Rewrite the material from the line with "The image size" to the line with "center [32, 303].", swapping "screenshot" for "screen capture" and changing nothing else. Leave out the pictures.

======== Source data ========

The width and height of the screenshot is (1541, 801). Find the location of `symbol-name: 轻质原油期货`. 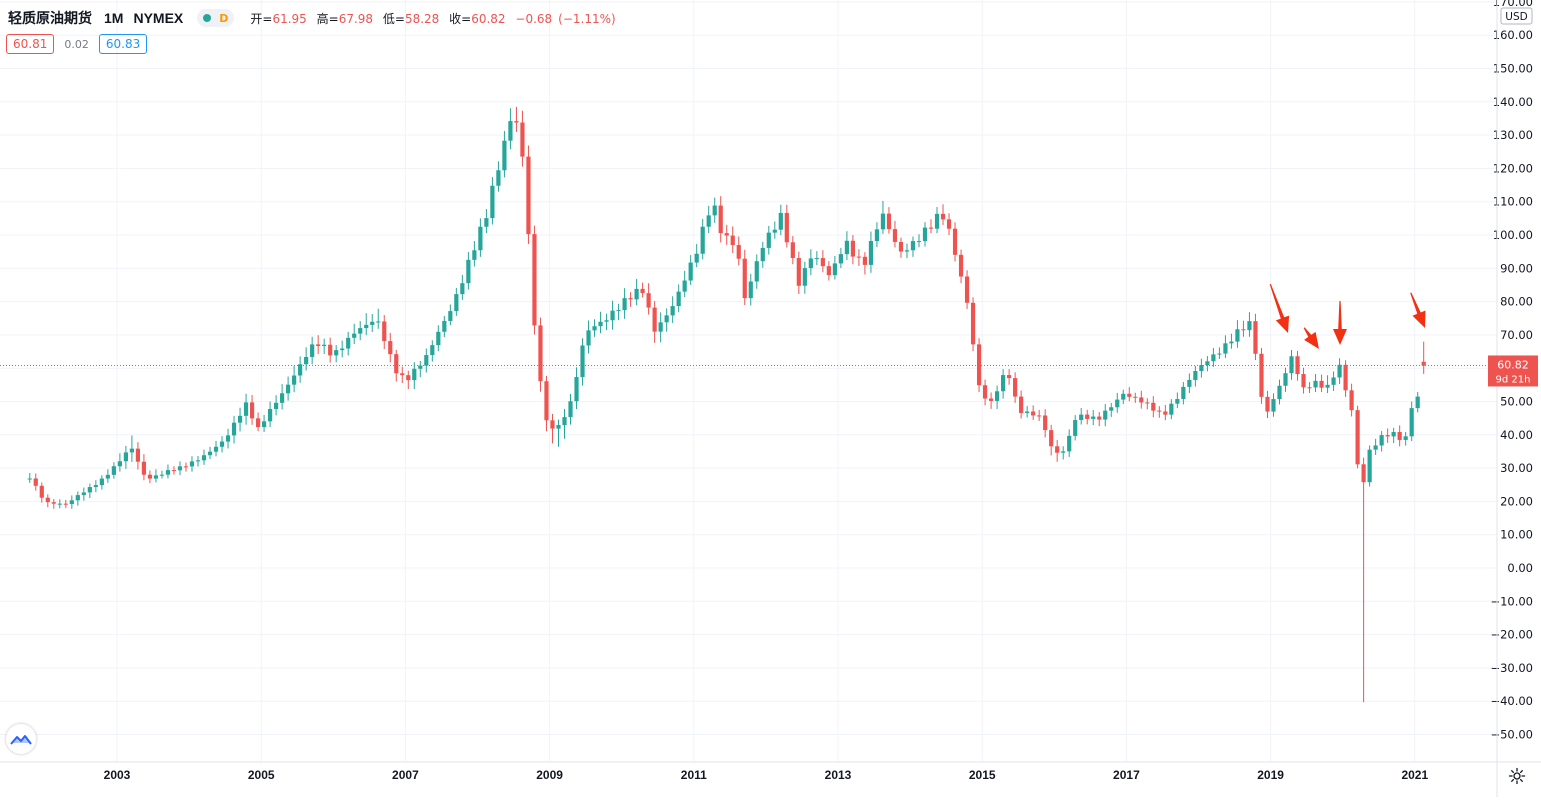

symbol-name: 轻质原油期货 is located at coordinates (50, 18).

========
======== Source data ========

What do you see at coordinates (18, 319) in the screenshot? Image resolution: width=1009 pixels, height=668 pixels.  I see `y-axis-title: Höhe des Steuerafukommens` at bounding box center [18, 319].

========
======== Source data ========

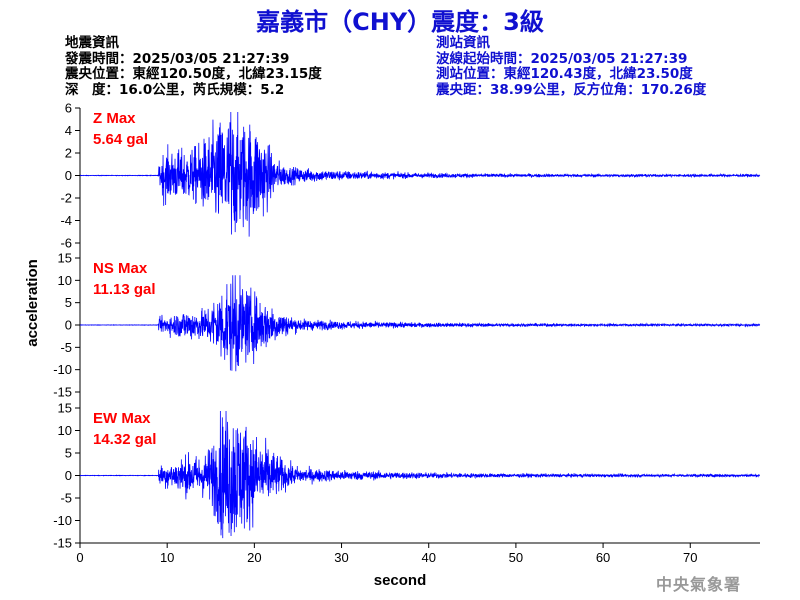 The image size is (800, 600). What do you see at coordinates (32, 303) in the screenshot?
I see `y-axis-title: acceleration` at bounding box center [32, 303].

========

## Solved problem
 The image size is (800, 600). What do you see at coordinates (32, 303) in the screen capture?
I see `y-axis-title: acceleration` at bounding box center [32, 303].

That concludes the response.